• **MATERIAL FOR THIS TASK**
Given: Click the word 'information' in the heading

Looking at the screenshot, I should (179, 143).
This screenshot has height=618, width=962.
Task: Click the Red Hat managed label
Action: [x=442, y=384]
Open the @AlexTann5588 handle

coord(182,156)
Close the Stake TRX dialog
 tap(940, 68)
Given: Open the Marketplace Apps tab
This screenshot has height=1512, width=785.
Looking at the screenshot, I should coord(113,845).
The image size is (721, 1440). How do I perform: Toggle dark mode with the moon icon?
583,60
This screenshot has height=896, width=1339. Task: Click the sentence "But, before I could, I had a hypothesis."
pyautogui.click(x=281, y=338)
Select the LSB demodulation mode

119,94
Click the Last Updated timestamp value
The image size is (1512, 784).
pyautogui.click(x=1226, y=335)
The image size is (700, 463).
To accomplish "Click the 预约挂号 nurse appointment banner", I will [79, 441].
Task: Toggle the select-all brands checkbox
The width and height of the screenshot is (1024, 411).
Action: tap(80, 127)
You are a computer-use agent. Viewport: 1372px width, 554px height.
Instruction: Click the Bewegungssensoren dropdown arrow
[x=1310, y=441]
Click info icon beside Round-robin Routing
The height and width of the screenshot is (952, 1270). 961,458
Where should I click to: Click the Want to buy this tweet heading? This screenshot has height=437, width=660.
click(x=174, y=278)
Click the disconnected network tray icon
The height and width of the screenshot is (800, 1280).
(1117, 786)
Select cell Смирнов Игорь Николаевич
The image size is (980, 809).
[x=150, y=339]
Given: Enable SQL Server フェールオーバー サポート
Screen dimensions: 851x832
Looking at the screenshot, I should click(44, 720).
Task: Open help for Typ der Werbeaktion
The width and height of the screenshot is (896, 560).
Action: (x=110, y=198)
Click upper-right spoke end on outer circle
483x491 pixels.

• **REQUIREMENT**
Every word of every entry must be returned as it appears.

• **TASK ANSWER**
Given: Click the word 'information' in the heading

Looking at the screenshot, I should (179, 143).
This screenshot has height=618, width=962.
Task: Click the Red Hat managed label
Action: [x=442, y=384]
Open the @AlexTann5588 handle

coord(182,156)
Close the Stake TRX dialog
 tap(940, 68)
Given: Open the Marketplace Apps tab
This screenshot has height=1512, width=785.
Looking at the screenshot, I should coord(113,845).
The image size is (721, 1440). How do I perform: Toggle dark mode with the moon icon?
583,60
This screenshot has height=896, width=1339. Task: Click the sentence "But, before I could, I had a hypothesis."
pyautogui.click(x=281, y=338)
Select the LSB demodulation mode

119,94
Click the Last Updated timestamp value
The image size is (1512, 784).
pyautogui.click(x=1226, y=335)
The image size is (700, 463).
To accomplish "Click the 预约挂号 nurse appointment banner", I will [79, 441].
Task: Toggle the select-all brands checkbox
The width and height of the screenshot is (1024, 411).
Action: tap(80, 127)
You are a computer-use agent. Viewport: 1372px width, 554px height.
Instruction: Click the Bewegungssensoren dropdown arrow
[x=1310, y=441]
Click info icon beside Round-robin Routing
The height and width of the screenshot is (952, 1270). 961,458
Where should I click to: Click the Want to buy this tweet heading? This screenshot has height=437, width=660.
click(x=174, y=278)
Click the disconnected network tray icon
The height and width of the screenshot is (800, 1280).
(1117, 786)
Select cell Смирнов Игорь Николаевич
The image size is (980, 809).
[x=150, y=339]
Given: Enable SQL Server フェールオーバー サポート
Screen dimensions: 851x832
Looking at the screenshot, I should click(44, 720).
Task: Open help for Typ der Werbeaktion
The width and height of the screenshot is (896, 560).
Action: (x=110, y=198)
Click upper-right spoke end on outer circle
483x491 pixels.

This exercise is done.